Successful categories can serve as anchor products to cross-sell others.

⚠️ Negative Insight:

Low-performing types may indicate low awareness or poor product-market fit — offering custom bundles or better user education could help.



#### Chart - 13

In [None]:
# Chart - 13 visualization code
# Aggregate total registered users by state
state_user_counts = df_map_user.groupby('State')['RegisteredUsers'].sum().sort_values(ascending=False)

# Plotting
import matplotlib.pyplot as plt
import seaborn as sns

plt.figure(figsize=(12,8))
sns.barplot(x=state_user_counts.values, y=state_user_counts.index, palette='cubehelix')
plt.title('Total Registered Users by State', fontsize=16)
plt.xlabel('Registered Users', fontsize=12)
plt.ylabel('State', fontsize=12)
plt.grid(axis='x', linestyle='--', alpha=0.6)
plt.tight_layout()
plt.show()


##### 1. Why did you pick the specific chart?
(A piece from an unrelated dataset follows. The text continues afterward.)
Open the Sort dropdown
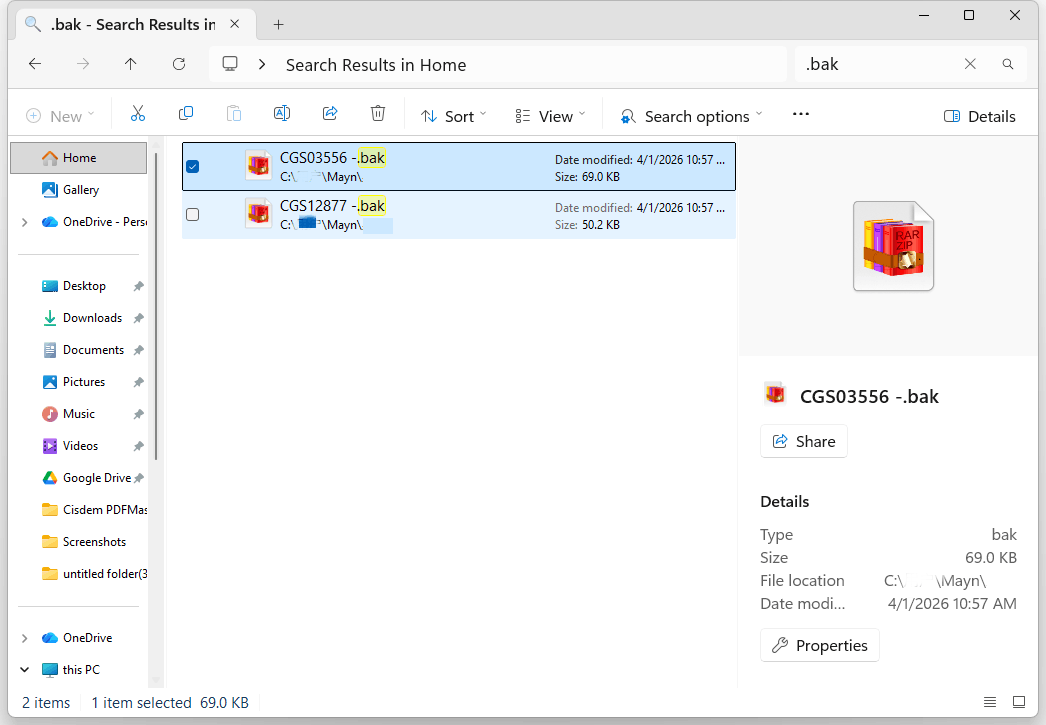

To evaluate PhonePe’s reach across different regions.

Helps identify high penetration states and regions that may need more awareness or acquisition strategies.

##### 2. What is/are the insight(s) found from the chart?

States like Maharashtra, Karnataka, Tamil Nadu, Uttar Pradesh often show high user registrations.

Less populous or remote states may show lower adoption, indicating potential for growth with regional onboarding campaigns.

##### 3. Will the gained insights help creating a positive business impact?
Are there any insights that lead to negative growth? Justify with specific reason.

✅ Positive Insight:

Focus more value-added services (insurance, loans) in states with a high user base to increase LTV (Lifetime Value).

States with large base can be used as test markets for new features.

⚠️ Negative Insight:

Underperforming regions in terms of user count could be bottlenecks to all services — time to optimize marketing, regional language support, or simplify KYC.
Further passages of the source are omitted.